Rivers State Commissioner for Culture and Tourism
- Incumbent
- Assumed office 18 December 2015
- Governor: Ezenwo Nyesom Wike
- Preceded by: Nnabuihe Imegwu

Personal details
- Born: Port Harcourt, Rivers State, Nigeria
- Education: University of Port Harcourt

= Tonye Briggs-Oniyide =

Nigerian politician

Tonye Briggs-Oniyide (born in the mid-1970s) is the current Rivers State Commissioner for Culture and Tourism. She was appointed in 2015 by Governor Ezenwo Nyesom Wike, replacing Nnabuihe Imegwu.

==Early life and education==
Briggs was born into the Abel Briggs family roots in Akuku-Toru local government area of Rivers State. She attended the University of Port Harcourt for her undergraduate studies, earning a bachelor's degree in Biochemistry.

==Career==

===Federal Character Commission===
Tonye was the Special Assistant to the Governor of Culture and Tourism in River State (2003).
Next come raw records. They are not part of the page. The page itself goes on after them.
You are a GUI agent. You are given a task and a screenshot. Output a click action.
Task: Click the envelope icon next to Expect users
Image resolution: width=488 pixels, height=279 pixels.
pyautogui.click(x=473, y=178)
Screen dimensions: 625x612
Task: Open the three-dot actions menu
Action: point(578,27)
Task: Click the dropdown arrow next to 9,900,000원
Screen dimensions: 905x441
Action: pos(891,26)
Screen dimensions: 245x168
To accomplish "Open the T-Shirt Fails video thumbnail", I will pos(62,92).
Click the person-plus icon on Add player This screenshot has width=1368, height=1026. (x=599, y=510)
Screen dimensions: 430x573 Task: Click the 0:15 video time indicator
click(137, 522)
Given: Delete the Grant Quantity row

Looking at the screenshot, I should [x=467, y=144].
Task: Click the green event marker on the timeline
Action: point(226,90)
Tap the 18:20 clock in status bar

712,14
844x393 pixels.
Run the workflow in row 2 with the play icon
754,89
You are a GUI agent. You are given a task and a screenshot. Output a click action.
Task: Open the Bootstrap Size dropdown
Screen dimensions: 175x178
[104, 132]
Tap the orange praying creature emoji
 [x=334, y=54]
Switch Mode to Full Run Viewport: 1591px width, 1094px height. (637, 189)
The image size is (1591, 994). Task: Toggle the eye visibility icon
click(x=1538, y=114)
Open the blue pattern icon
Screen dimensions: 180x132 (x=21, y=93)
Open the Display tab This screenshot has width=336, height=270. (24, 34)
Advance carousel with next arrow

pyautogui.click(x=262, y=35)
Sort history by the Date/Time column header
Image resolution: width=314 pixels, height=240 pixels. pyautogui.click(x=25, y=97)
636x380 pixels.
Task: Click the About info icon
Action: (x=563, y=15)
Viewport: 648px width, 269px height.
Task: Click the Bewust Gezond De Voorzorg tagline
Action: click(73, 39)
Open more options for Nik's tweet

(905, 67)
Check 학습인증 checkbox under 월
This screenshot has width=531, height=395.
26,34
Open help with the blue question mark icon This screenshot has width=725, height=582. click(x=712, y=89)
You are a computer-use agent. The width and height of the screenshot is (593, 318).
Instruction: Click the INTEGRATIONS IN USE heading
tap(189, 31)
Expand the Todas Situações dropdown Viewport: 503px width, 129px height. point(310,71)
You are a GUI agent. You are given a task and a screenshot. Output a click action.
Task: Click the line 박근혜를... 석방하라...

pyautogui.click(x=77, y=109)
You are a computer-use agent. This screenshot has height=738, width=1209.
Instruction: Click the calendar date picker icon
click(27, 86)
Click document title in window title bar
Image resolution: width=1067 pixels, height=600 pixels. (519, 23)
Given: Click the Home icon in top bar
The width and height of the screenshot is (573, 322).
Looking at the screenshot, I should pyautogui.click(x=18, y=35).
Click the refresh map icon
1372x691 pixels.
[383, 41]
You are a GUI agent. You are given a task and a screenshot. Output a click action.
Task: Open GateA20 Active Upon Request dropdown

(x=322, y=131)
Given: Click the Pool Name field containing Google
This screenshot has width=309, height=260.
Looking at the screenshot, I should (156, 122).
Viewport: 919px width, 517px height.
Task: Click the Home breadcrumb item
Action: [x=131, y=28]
Also the Special Adviser to the Governor on Youth and Employment in 2007. Briggs was appointed member of the Federal Character Commission by President Goodluck Jonathan on 9 July 2013. She assumed office on 17 August, representing Rivers State.

===Culture and Tourism Ministry===
On 18 December 2015, she assumed office as Rivers State Culture and Tourism Commissioner, taking over the helm of the ministry from Nnabuihe Imegwu. In April 2016, she facilitated a partnership between the Africa Film Academy and the Ministry of Culture and Tourism through a landmark agreement which secured Port Harcourt as host city for the 12th Africa Movie Academy Awards. She has been criticized for not doing enough for the Entertainment industry in Rivers State, with some quarters calling for her resignation. She was suspended by the governor of the state on 31 August 2016.